→ **SEZIONE DI TESTO**:
☆ ☆ ☆ ☆ ☆
Expo: Renzi si accorge che c’è vita oltre Twitter

È stata una settimana decisamente dura per l’uomo immagine del Pd, segretario di un partito senza spina dorsale e presidente del Consiglio. Il primo colpo, grosso, glielo ha dato la Corte Costituzionale. La sentenza che liquida il congelamento degli aumenti delle pensioni (voluto da Monti-Fornero) come incostituzionale, pone problemi serissimi al governo. Problemi tipici di chi è assoggettato a Bruxelles e Francoforte e a qualche fondo d’investimento (persino Brunetta ha avuto gioco facile alla Camera a svergognare il governo sui prodotti finanziari tossici). In poche parole, mentre il governo è in difficoltà per trovare 4-5 miliardi di tagli, per arrivare a quota 10 a fine anno, almeno altri 5-6 sono da recuperare dopo la sentenza della Corte. Certo basterebbe questa situazione per fare capire, anche ad un governo pallidamente socialdemocratico, che è il caso di allearsi con la Grecia e mettere seriamente in discussione le politiche di austerità. Ma Renzi esiste per garantire, in Italia, i sacerdoti della moneta, quelli che guadagnano con l’austerità. Ma, con le difficoltà oggettive nelle politiche di bilancio, non sarà affatto facile tagliare e, allo stesso tempo, trovare il consenso per nuovi tagli. Oltre al fatto che, come si capisce dalla sentenza della Corte, nessun potere reale dello Stato ci sta a farsi disarticolare dalla crisi, e dal conseguente smantellamento dei poteri istituzionali, come se fosse una provincia o una comunità montana qualsiasi.
☆ ☆ ☆ ☆ ☆
→ **VOCI ELENCATE**:
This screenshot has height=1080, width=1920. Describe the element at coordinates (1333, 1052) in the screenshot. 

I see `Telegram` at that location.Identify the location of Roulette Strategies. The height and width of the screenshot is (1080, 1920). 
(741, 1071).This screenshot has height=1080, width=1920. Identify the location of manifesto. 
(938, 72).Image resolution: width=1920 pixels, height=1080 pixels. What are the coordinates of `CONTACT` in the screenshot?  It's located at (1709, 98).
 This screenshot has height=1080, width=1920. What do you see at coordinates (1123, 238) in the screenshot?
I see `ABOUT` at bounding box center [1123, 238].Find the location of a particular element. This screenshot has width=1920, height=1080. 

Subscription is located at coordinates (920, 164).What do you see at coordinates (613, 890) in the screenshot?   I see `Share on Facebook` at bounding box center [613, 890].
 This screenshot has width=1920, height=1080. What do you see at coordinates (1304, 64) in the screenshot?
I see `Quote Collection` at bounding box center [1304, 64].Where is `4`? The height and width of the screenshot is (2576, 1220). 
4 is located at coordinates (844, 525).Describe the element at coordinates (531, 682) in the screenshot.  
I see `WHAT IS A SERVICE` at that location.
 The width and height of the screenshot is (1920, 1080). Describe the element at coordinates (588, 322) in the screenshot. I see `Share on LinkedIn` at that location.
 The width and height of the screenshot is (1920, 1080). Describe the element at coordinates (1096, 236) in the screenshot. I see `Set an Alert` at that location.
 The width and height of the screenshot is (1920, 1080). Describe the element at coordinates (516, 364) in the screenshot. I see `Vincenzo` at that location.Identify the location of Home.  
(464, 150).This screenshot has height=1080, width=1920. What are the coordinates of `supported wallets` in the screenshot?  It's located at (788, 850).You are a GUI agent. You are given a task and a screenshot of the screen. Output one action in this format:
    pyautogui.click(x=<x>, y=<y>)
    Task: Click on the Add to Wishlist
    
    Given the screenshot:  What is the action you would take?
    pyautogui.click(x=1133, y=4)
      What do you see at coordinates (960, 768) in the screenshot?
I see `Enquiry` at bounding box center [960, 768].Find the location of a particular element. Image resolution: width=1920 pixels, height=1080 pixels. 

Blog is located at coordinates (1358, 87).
☆ ☆ ☆ ☆ ☆
→ **DESCRIZIONE DEL COMPITO**:
Traduci in inglese questa frase dell'articolo su Renzi: "Il primo colpo, grosso, glielo ha dato la Corte Costituzionale."

→ **PROBLEMA RISOLTO**:
The first blow, and a heavy one, was dealt to him by the Constitutional Court.